I wanted to be part of Say Their Name Day because sharing my daughter’s story is one of the few opportunities I have to create space for her since she died.
Isobel Ivory Reeve was my second daughter. She was born on 8th September 2016 at 40 weeks and 6 days gestation after a textbook pregnancy and uncomplicated birth.
She was a healthy, beautiful baby girl. When I first saw her, I felt this gush of love and relief. She was perfect, she was crying, she was here. Her little eyes were opening to the world. Still in our post-birth bubble, we took some photos and immediately shared the happy news with our family.
But barely an hour later, with the midwife still in the room, Isobel suddenly went limp. We didn’t know what was happening. I just remember a code blue being called and the nurses working on her on the end of my bed. She wasn’t breathing.

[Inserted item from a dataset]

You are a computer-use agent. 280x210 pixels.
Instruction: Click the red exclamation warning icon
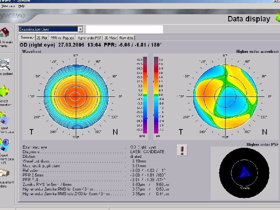pyautogui.click(x=181, y=150)
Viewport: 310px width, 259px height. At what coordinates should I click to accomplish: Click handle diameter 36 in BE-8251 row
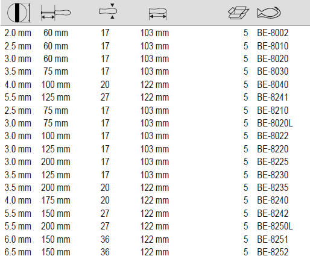pyautogui.click(x=105, y=239)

They tried for a long time, but they couldn’t bring her back.
We thought we’d had a healthy baby. She was about to have a feed. I was in shock. People wanted to take photos of the baby and of me holding her and I just couldn’t process it. I couldn’t believe she was just in my arms alive – my arms were still warm from her.

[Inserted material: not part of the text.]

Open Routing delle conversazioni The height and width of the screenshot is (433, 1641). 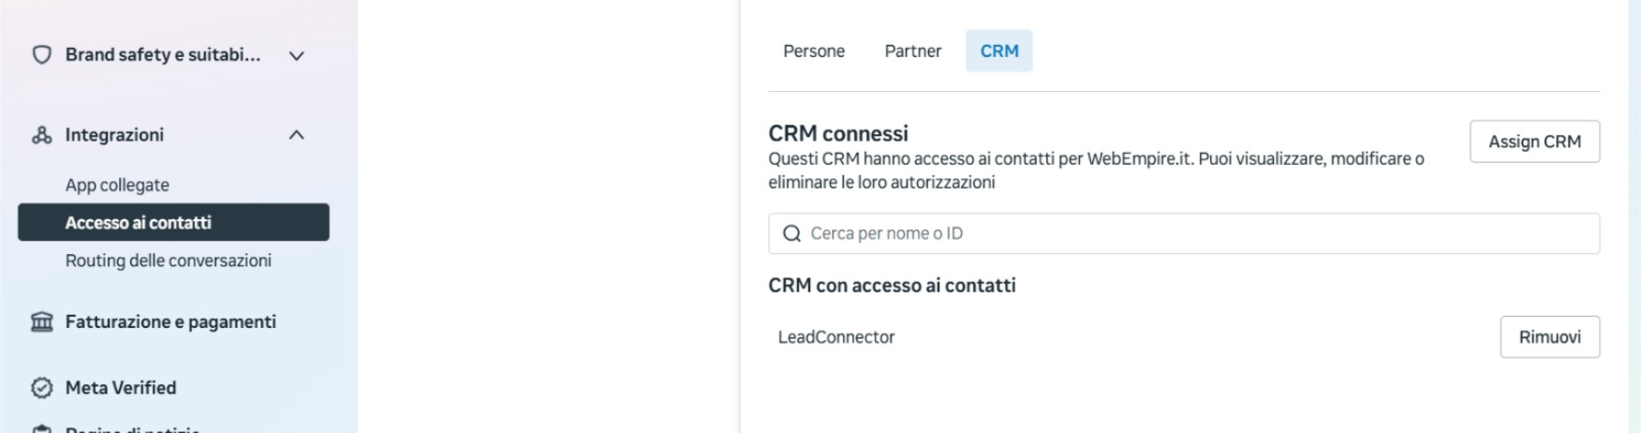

I was incredibly overwhelmed when I left the hospital. I guess I just kind of went through the motions of it. I spent my time doing things that were about her – organising her memorial, dealing with all the paperwork. I was shattered by the impotence of it all, so I threw myself into the things I could change, and I could control. This was the only way I had left of creating memories of her.
Despite genetic testing and a traumatic 6-month-long coronial inquest, we still don’t know what happened to Isobel. They weren’t able to find out any reason for her death. This still weighs on us, but my husband and I and our living daughters, Indigo and Bowe (our rainbow baby) do what we can to include Isobel in our everyday lives. We try to be guided by the girls. My older daughter, especially, is very inclusive of Isobel in our family rituals. She is always careful to include Isobel’s name in the list of family members she loves and talks about.
I think Say Their Name Day is important because it gives families like mine a ritual with which to remember their babies. For my girls, another opportunity to light a candle or have a cupcake as a family is another memory of their sister they’ll get to take with them when they are grown.
Having these opportunities to allow for people to share their stories is really important. It’s a way of holding space for bereaved families – space for grief and space for love.
Say Their Name Day is on March 25 – a special day to remember all of the little lives we have loved and lost, and support bereaved families.